There is a rumor that states that Amazon Echo will not have control over our smart locks due to fear of unauthorized person(s) gaining entry to our homes. Does anyone know if this rumor has any truth to it?

I can’t speak for everyone but I personally don’t keep my windows open with my Amazon Echo on the window sill :wink:. Not to mention this is a function that would be used only when the owner is home since that is where the Echo is located in the first place :blush: and if by some odd chance that there is a person yelling at the top of their lungs “Alexia unlock the front door!” …

…nuff said lol. :grin::grin::grin:


(Geko) #2

There’s nothing to stop you from doing it indirectly, via “Hello, Home” actions.


(H Guess) #3

Hi geko,

Yes I know that


(H Guess) #4

Hi geko, my iPod is acting up. It posted before I was finished. I would like to have it working through the Amazon Echo. I have a few projects I’m working on time is limited. It’s already almost an hour past my bedtime lol. Thank you for your reply. Good night!


(Ron S) #5

In my home, it is always the missus who decides! :wink:


#6

I’m not following your argument that "this is a function that would only be used when the owner is home "because the whole point is that if the owner has gone off to work, there’s nothing to stop a stranger from walking up to the door of the empty house and yelling “Alexa, open the door.” Unless you’re assuming the owner will turn it go off every time they leave the house. But I don’t think most people do that.

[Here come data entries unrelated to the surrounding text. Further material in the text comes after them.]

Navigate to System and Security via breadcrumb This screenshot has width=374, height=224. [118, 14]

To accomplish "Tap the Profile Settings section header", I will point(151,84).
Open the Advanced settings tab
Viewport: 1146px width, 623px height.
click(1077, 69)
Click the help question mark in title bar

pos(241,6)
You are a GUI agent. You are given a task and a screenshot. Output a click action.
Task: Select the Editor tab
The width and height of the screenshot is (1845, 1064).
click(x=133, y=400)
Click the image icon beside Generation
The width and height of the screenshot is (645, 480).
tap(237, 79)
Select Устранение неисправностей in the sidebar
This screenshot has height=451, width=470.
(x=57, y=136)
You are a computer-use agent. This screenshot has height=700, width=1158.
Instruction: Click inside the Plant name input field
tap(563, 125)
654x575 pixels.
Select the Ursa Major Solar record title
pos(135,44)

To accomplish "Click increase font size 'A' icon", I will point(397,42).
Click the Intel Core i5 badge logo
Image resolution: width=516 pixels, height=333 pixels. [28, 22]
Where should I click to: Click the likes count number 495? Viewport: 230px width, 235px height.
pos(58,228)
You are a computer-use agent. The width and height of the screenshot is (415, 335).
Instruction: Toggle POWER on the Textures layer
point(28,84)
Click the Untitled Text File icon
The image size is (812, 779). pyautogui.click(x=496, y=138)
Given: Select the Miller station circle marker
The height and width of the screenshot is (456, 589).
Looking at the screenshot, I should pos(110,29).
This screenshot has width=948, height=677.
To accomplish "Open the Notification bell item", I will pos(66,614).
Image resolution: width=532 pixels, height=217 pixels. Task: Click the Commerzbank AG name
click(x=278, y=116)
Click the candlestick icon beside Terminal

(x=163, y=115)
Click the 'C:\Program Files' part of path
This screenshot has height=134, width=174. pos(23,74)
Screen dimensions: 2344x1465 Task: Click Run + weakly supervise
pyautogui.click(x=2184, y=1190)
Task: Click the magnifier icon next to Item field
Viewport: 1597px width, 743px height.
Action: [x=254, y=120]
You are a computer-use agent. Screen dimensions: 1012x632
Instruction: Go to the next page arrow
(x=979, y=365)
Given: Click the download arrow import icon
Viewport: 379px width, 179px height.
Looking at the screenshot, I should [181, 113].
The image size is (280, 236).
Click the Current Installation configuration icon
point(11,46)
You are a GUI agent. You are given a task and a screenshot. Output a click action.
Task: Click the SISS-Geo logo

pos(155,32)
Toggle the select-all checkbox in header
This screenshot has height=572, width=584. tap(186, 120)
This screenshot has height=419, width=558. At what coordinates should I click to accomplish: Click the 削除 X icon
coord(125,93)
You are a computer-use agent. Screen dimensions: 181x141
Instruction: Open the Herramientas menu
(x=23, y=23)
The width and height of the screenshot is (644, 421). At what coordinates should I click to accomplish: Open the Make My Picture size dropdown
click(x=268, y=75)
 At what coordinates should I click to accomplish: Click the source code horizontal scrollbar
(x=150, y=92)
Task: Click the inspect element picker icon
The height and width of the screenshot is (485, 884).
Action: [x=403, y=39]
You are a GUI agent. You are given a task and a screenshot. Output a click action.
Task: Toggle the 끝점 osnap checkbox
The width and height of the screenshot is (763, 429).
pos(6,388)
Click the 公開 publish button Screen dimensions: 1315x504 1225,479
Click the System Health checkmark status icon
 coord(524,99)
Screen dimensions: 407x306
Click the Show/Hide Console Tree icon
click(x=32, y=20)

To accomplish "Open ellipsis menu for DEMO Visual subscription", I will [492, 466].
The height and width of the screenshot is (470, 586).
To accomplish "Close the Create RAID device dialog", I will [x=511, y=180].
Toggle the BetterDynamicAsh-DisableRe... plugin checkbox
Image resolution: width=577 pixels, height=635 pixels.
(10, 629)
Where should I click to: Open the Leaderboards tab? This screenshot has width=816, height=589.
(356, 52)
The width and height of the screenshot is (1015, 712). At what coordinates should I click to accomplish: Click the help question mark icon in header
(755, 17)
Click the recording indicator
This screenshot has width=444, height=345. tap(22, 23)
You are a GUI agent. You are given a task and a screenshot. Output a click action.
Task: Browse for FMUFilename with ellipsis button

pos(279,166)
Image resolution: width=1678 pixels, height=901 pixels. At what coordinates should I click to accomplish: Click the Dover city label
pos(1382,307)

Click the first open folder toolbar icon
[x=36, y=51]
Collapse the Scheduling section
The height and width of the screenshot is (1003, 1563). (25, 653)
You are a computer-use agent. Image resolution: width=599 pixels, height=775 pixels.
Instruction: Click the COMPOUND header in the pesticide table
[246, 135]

Beyond that, I can think of plenty of people who wouldn’t want a stranger to be able to unlock the door when the homeowner is home. Just depends on your neighborhood, and your personal situation.

Apple has said that Siri for homekit will not be able to unlock doors. I haven’t heard rumors one way or the other for echo.


(Amauri Viguera) #7

Yeah I think a lot of people figure break-ins are bad, but they can quickly escalate into much worse when there are people home and it turns into a home invasion.

There’s a ton of liability behind what functionality you allow these things to have, and I think both Amazon and ST are positioning themselves as “miiddleware” and you are ultimately responsible for what you do with the capabilities.

I think it’s a terrible idea to have an internet-connected lock, but the benefits are clear. I think it’s an even worse idea to have an internet-connected, voice activated lock, but for some people the convenience outweigh the potential caveats.

Either way, we live in a very litigious world, and I’m sure both the Amazon and the ST folks think long and hard about advertising that capability, because people would love to set things up and sue when they get robbed, saying that they shouldn’t have been allowed to use that feature.